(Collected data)

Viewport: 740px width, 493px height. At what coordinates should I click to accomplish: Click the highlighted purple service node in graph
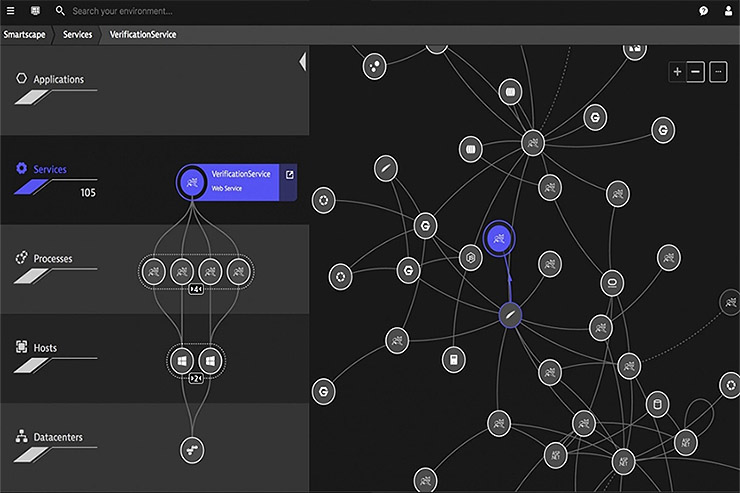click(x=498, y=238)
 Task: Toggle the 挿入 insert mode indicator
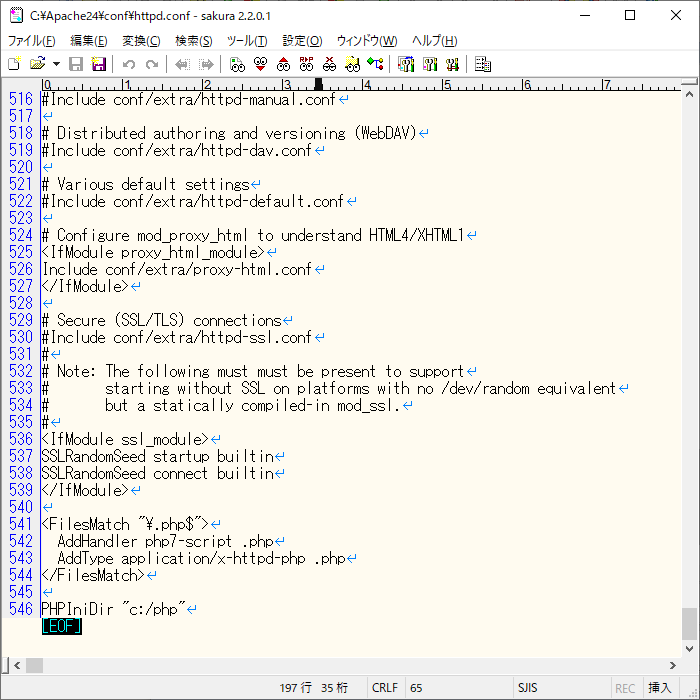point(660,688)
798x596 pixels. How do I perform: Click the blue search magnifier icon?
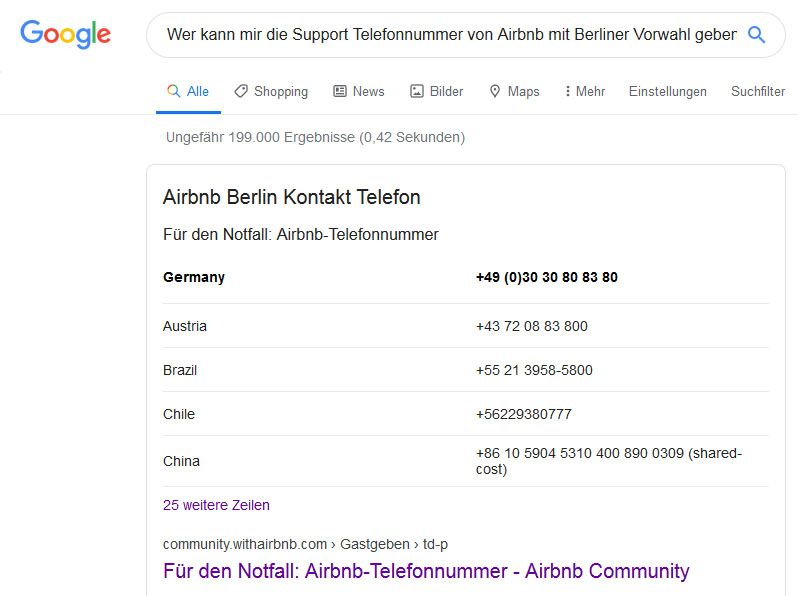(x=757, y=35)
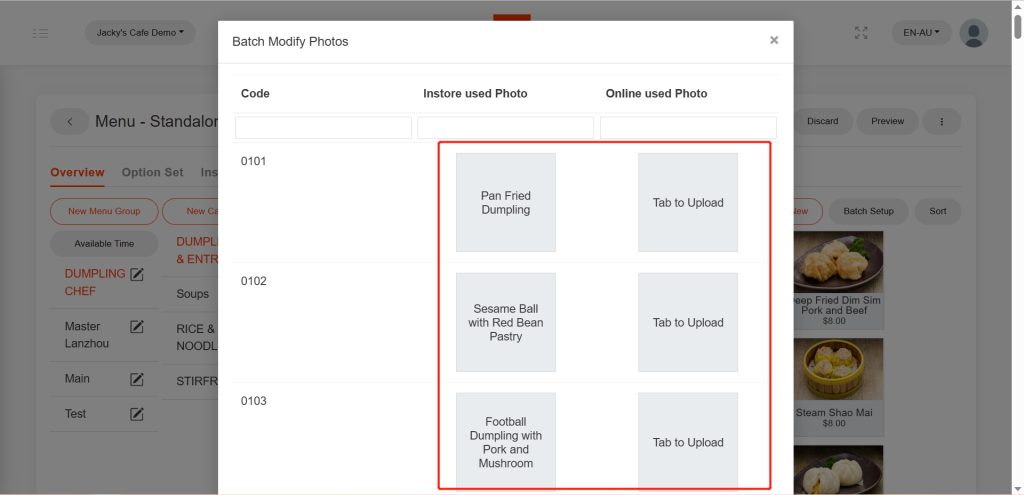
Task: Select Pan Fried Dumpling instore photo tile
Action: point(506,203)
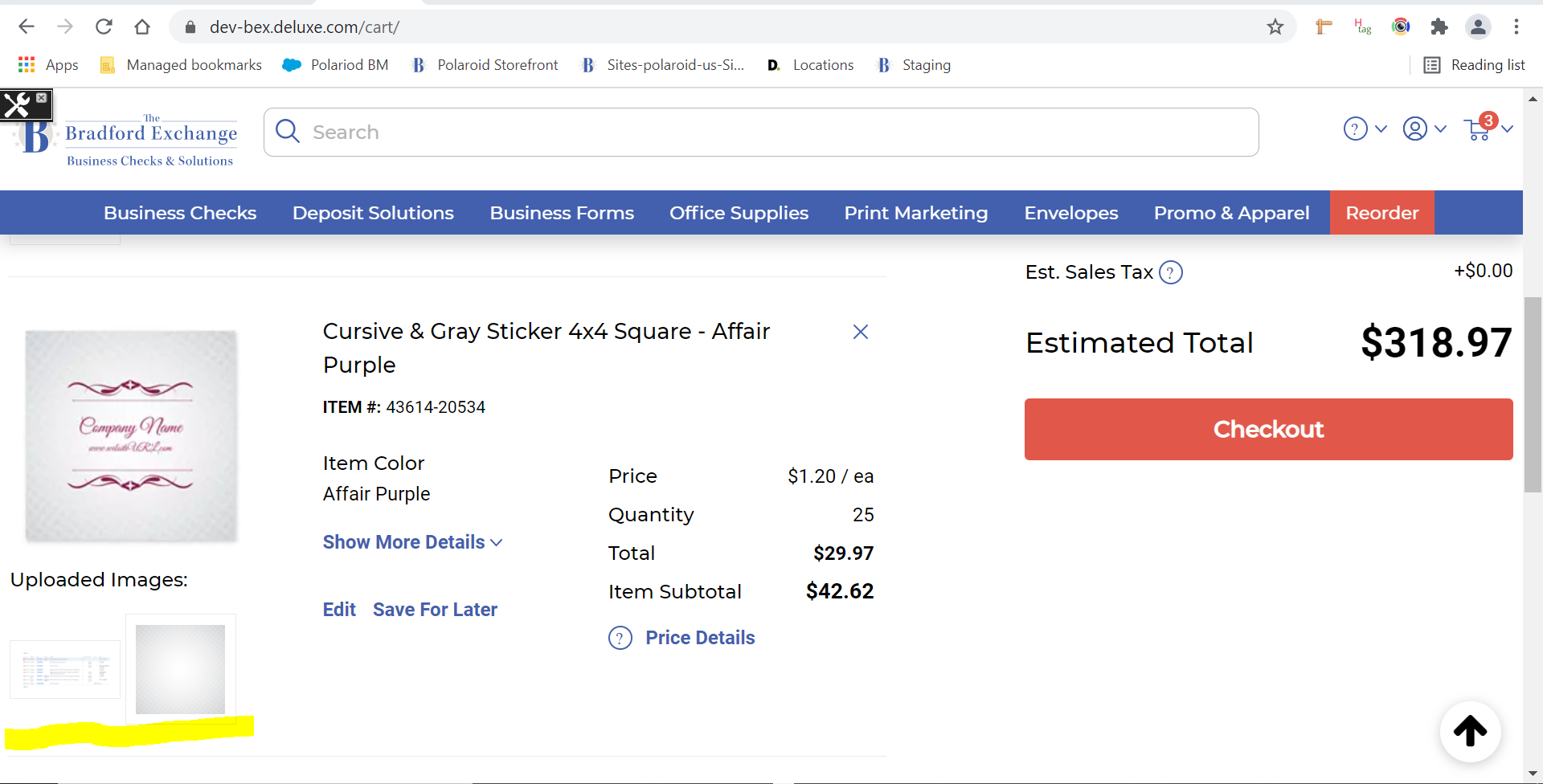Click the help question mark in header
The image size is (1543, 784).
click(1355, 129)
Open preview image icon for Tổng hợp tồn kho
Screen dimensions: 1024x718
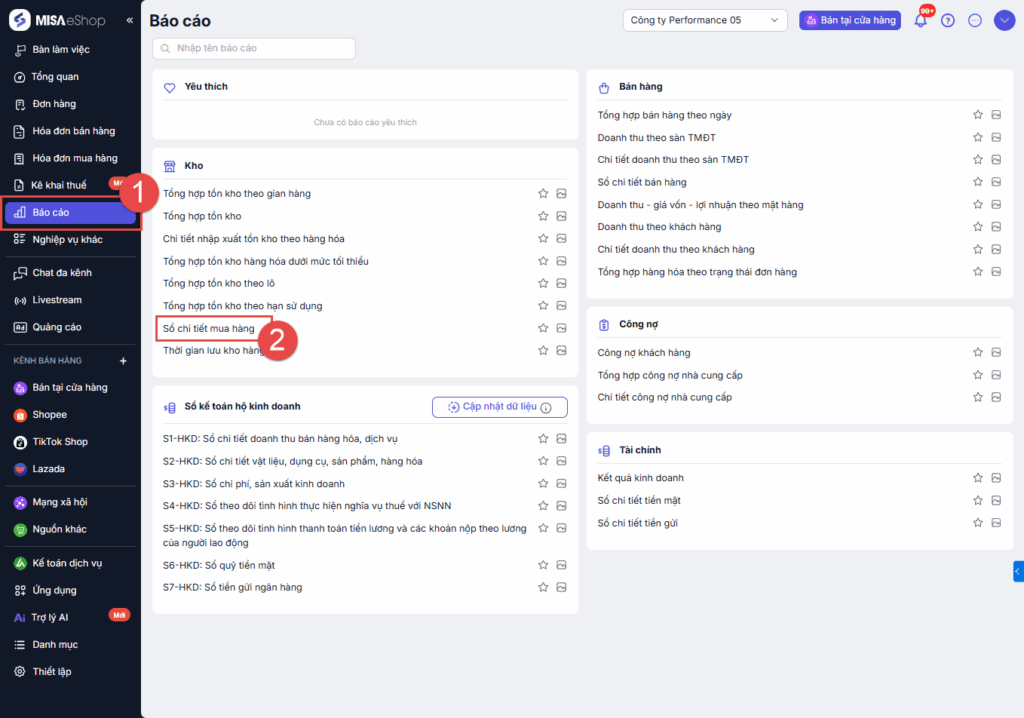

• [WHAT IS REQUIRED]
Copy the lines above exactly and exclude every image.

• [OUTPUT OF THE EXERCISE]
Viewport: 740px width, 493px height. At what coordinates should I click to accomplish: Click the highlighted purple service node in graph
click(x=498, y=238)
 Task: Toggle the 挿入 insert mode indicator
point(660,688)
798x596 pixels. How do I perform: Click the blue search magnifier icon?
(x=757, y=35)
Task: Select Pan Fried Dumpling instore photo tile
Action: point(506,203)
Click the help question mark in header
The image size is (1543, 784).
click(1355, 129)
Open preview image icon for Tổng hợp tồn kho
Screen dimensions: 1024x718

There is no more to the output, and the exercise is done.